_Your instructions_:
Extract precisely the lines of the entries below, from the first line through the line containing "Title (614, 209)".

[Pixel coordinate grounding data]

□ □ □ □ □

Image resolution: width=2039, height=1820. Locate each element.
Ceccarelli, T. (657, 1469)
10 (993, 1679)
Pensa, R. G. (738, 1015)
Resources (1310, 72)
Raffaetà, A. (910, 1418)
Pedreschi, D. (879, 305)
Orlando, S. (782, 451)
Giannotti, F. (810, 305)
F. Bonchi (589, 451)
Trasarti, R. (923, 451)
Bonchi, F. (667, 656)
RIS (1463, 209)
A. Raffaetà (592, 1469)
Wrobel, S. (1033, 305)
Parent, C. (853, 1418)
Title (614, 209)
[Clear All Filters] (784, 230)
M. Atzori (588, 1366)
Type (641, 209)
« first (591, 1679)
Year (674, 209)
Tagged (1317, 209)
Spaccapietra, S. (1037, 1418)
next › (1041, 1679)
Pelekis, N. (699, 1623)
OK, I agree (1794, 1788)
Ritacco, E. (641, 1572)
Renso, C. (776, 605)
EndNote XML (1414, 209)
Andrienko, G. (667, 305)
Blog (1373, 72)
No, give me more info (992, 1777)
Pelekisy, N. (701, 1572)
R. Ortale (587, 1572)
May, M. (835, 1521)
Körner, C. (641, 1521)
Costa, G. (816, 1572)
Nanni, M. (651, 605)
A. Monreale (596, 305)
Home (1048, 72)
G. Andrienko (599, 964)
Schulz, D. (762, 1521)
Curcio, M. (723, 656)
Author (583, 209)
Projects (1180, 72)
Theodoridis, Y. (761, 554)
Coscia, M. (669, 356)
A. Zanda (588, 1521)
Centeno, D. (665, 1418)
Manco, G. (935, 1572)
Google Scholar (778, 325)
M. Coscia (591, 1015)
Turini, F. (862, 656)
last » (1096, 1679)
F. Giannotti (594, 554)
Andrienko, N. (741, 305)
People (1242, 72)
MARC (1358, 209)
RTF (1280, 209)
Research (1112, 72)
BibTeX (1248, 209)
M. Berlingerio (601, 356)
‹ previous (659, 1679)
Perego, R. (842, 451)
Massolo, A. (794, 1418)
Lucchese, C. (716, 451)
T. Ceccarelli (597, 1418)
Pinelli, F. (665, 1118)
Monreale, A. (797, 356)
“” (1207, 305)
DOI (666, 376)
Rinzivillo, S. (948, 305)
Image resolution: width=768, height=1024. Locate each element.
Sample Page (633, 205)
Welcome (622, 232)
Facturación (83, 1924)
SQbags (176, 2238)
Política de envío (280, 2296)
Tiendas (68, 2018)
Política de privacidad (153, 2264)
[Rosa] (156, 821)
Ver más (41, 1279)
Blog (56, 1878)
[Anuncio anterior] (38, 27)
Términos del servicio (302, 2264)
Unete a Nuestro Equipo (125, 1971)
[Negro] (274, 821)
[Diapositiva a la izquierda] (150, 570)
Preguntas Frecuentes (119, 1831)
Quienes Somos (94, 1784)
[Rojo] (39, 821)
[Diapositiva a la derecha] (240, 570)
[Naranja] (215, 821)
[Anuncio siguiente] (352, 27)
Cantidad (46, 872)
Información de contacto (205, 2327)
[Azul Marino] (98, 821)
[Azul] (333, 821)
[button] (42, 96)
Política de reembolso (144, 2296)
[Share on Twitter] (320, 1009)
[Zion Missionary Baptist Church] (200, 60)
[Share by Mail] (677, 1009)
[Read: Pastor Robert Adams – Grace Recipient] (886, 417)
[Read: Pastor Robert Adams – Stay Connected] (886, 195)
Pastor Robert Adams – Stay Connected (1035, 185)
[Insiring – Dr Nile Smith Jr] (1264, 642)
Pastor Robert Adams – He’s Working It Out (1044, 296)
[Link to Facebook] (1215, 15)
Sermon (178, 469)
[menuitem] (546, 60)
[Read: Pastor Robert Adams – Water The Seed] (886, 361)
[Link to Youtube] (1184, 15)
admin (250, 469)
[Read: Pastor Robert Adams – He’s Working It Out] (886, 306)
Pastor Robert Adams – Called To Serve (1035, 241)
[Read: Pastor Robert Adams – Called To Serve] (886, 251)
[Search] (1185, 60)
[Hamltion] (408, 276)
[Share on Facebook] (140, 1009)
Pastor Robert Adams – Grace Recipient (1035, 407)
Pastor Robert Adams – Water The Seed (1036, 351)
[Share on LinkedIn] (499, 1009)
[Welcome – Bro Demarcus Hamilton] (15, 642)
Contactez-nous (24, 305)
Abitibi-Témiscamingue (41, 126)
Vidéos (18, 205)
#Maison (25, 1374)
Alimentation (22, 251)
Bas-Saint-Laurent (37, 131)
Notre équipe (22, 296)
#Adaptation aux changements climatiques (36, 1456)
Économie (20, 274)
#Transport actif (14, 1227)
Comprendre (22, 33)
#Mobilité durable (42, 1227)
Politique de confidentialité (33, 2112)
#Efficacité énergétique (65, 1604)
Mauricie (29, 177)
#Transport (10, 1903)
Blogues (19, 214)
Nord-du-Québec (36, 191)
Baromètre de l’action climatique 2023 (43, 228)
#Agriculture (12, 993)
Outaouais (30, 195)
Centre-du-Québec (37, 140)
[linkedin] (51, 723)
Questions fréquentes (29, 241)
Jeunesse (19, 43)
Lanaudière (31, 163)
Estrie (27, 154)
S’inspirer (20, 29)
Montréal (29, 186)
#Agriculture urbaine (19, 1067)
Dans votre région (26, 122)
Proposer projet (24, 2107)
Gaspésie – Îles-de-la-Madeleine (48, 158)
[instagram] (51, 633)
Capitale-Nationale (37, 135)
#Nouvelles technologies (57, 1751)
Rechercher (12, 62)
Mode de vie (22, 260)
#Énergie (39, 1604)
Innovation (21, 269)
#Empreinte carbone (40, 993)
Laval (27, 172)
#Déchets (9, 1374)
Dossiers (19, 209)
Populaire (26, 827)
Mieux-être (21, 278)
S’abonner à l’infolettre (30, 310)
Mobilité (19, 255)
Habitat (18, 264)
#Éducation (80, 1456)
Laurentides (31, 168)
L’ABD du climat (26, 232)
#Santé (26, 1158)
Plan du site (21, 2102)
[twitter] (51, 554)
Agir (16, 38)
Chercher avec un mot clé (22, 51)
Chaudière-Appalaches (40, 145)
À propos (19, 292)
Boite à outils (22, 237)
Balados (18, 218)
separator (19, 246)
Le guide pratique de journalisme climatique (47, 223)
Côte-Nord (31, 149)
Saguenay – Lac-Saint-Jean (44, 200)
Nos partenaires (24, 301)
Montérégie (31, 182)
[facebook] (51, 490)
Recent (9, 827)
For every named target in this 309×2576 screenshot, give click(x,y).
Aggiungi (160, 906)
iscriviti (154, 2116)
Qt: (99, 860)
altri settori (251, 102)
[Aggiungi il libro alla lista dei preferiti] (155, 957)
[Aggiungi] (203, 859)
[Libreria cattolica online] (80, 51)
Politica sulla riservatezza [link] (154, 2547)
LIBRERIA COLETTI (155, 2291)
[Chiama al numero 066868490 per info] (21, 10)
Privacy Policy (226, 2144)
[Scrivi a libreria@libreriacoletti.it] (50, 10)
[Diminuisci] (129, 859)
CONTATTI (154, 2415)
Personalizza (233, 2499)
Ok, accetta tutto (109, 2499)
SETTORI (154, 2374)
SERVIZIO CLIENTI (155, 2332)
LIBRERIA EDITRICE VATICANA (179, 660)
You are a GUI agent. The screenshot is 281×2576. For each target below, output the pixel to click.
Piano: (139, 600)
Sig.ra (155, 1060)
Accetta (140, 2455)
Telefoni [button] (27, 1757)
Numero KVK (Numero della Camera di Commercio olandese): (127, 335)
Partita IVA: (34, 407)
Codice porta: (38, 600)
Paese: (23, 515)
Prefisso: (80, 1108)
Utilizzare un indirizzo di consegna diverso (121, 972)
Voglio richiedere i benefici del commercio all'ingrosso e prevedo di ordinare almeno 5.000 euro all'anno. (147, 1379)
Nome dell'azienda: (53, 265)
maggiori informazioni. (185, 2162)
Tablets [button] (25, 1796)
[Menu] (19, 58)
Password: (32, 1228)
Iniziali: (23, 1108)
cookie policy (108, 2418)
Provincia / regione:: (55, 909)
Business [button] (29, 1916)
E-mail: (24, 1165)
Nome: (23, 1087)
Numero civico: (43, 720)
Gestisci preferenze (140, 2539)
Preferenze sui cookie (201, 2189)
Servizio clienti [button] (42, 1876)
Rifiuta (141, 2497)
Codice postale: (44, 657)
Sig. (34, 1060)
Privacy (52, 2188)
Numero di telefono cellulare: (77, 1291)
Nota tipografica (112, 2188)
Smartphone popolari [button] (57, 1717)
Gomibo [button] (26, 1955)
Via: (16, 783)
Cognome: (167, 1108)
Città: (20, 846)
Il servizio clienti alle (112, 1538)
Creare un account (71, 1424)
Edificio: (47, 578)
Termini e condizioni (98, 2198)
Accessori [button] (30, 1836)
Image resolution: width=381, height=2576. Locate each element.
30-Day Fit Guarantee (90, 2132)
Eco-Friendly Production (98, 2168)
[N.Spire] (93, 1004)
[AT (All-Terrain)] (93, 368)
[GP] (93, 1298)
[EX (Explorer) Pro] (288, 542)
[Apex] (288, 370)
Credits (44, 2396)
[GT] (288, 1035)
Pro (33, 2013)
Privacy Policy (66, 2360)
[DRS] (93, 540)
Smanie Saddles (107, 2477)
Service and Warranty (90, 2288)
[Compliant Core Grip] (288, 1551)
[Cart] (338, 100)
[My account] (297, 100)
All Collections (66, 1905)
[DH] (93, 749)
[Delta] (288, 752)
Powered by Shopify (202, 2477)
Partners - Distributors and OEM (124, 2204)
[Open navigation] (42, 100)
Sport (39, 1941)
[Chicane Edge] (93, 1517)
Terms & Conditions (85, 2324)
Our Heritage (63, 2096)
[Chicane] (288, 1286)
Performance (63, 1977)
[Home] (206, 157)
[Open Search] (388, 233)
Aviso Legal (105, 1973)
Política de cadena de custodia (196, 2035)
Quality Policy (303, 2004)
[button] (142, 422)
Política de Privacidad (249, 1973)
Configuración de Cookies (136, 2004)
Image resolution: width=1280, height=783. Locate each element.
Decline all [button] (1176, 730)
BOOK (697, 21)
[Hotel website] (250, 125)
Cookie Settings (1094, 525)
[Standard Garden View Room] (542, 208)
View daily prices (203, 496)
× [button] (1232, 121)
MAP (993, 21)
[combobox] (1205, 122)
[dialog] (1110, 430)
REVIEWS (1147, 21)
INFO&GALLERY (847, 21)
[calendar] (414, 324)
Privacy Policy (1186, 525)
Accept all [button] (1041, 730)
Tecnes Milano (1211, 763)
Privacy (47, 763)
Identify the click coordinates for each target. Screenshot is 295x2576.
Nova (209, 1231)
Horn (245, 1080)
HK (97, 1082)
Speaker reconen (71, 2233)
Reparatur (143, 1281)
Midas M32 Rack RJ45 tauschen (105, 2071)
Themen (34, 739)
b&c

□ □ □ □ □

_Exercise response_:
Image resolution: width=2039, height=1820. Locate each element.
Ceccarelli, T. (657, 1469)
10 (993, 1679)
Pensa, R. G. (738, 1015)
Resources (1310, 72)
Raffaetà, A. (910, 1418)
Pedreschi, D. (879, 305)
Orlando, S. (782, 451)
Giannotti, F. (810, 305)
F. Bonchi (589, 451)
Trasarti, R. (923, 451)
Bonchi, F. (667, 656)
RIS (1463, 209)
A. Raffaetà (592, 1469)
Wrobel, S. (1033, 305)
Parent, C. (853, 1418)
Title (614, 209)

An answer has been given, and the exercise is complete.